By most accounts a football game was not in order. It was Friday night, September 14th, just three days after the televised horror show in New York and Washington. Clear skies, a breeze with just a hint of autumn, a beautiful sunset off where the city meets the river.

Most had spent this day of prayer and remembrance dressed in red-white-and-blue, on their knees in church, or lighting candles on their porches. By now we had all seen the airliners finding their targets again and again on TV. By now the TV stations were offering no commentary along with the images; instead, they had theme music, giving the carnage a balletic quality that it never deserved. By now, the sight of the immense World Trade Center buildings collapsing onto themselves or the smoldering wound in the Pentagon were all-too-familiar. The dust-covered faces of the firemen and cops who staggered from the rubble told us all we needed to know: that there would be no happy ending to this unprecedented atrocity.

Major League Baseball had cancelled its games through the weekend, as had the NFL and Division I college football. According to some reports, as many as 70 percent of the country’s high schools announced there would be no sports. About the only sporting event going that week was, ironically, the WWF Smackdown. Across the country, stadium lights were dark, stands were empty, and the grass on countless playing fields was undisturbed.

Out here on the perimeter, something akin to magic happened. The high schools in the area decided to go ahead and tee it up, play the games, and let go of the terrible images for just a little while. There seemed to be a kind of unspoken consensus that this was a good thing to be doing, gathering here at Red Devil Stadium behind Germantown High School to watch the latest installment of the ancient football rivalry between Germantown and Collierville. Here, we seemed to agree, was just the potion to lift the dark spell cast three days before.

So we lit candles. We sang the National Anthem, facing a flag hanging limply at half-mast from its pole just beyond the goalposts in the north end-zone. We paid appropriate respect to the thousands of dead and missing.

And then we cheered, as the referee whistled and the players got down to the business of playing a game.

As anyone with whom I attended high school will recall, I was just not cut out for football. More an emaciated nerd than anything else, I did manage to go to the home football games, if for no other reason than because that’s where the weekend party usually began. Back then, I never realized that memories were being formed and stored for a night just like this, when all of us needed desperately to believe in such simple, innocent, and ordinary miracles as the one being played out before us.
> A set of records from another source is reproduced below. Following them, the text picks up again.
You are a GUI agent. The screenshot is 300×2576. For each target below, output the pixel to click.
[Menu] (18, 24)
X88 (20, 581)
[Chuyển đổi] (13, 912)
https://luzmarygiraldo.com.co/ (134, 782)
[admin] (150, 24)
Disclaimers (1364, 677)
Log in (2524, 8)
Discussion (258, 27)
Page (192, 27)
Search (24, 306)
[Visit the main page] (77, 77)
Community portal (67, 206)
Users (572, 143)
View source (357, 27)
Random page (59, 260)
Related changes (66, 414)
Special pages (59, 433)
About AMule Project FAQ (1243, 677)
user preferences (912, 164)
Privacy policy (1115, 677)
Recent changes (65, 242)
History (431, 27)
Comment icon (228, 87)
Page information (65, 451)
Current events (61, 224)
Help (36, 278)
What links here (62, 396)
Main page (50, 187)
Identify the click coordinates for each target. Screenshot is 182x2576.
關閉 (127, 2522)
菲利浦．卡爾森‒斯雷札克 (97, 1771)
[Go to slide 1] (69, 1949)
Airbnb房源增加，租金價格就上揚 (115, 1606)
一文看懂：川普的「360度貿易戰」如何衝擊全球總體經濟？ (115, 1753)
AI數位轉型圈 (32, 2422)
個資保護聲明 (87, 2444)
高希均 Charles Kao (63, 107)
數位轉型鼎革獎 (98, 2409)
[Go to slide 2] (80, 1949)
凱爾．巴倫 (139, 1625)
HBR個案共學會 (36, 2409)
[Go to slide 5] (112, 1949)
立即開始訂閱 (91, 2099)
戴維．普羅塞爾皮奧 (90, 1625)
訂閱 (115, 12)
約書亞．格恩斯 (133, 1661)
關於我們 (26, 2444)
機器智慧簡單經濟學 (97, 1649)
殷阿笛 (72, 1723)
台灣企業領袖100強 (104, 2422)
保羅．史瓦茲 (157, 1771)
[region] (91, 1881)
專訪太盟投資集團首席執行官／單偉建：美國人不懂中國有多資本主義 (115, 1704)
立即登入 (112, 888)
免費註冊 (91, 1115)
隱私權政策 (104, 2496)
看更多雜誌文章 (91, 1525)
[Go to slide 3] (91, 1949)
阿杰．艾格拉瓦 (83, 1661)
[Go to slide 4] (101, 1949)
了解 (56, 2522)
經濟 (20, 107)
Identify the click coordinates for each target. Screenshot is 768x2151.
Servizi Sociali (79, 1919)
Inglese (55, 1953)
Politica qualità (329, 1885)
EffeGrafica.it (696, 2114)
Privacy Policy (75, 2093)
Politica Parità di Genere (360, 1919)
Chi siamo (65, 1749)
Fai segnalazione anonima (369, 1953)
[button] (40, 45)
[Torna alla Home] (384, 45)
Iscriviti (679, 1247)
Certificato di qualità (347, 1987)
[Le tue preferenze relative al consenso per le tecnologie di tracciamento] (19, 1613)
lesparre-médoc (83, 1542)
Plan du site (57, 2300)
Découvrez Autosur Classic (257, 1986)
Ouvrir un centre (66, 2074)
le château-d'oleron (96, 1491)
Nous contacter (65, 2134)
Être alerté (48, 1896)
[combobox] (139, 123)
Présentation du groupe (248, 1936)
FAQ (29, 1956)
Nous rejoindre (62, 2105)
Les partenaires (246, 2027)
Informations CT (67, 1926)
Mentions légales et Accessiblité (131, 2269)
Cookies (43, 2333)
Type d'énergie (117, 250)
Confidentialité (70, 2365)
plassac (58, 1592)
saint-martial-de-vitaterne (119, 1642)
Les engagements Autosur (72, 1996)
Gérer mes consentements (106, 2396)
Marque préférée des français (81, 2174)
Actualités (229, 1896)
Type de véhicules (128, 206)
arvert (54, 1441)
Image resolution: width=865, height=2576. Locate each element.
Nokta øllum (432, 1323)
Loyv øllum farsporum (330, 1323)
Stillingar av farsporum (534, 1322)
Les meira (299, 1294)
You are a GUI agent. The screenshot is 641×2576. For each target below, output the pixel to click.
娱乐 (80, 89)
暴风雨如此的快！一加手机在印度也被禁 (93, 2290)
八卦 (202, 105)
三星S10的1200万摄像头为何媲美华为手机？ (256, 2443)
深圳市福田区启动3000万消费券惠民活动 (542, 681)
Maybe it was the bright stadium lights that made it all so hyper-real. Or maybe it was the colorful uniforms on the players, the coaches, the refs, the cheerleaders, the dance team, the band. Or maybe it was the wild enthusiasm of the students in the stands, their faces painted with American flags, their focus on finding a way through the complicated maze of teenage pressures. Whatever the reason, the two-hour spectacle had a cinematic quality to it, as if every thing and every moment were bathed in a pure white light that was capable, if only for a short time, of helping us understand that the world was still more good than evil.

We store up such moments as these for when we need them. Touchdowns and passes caught and shanked field goals and penalty flags. A throng of kids at the refreshment stand. A girl in line in front of me working up the courage to offer to buy a boy a soda. Marching bands, bass drums, brass and flutes and xylophones.

Sure, there were plenty of other games around Shelby County that Friday night. Other rivalries, other uniforms. This was not a suburban phenomenon. And yet, the scene in Germantown was an old one, by our standards, and that somehow made it special.

Two hours of alternative time passed — no TV, no suicide hijackers, no collapsing skyscrapers. Two hours to forget the world outside the stadium. Two hours to return to the past, or revel in the present, or be aware that the future looks mighty ominous indeed. It was a breather, out here in Burbland, that helped us all appreciate the normal rituals we so regularly take for granted.

And who won? Well, everybody, that’s who.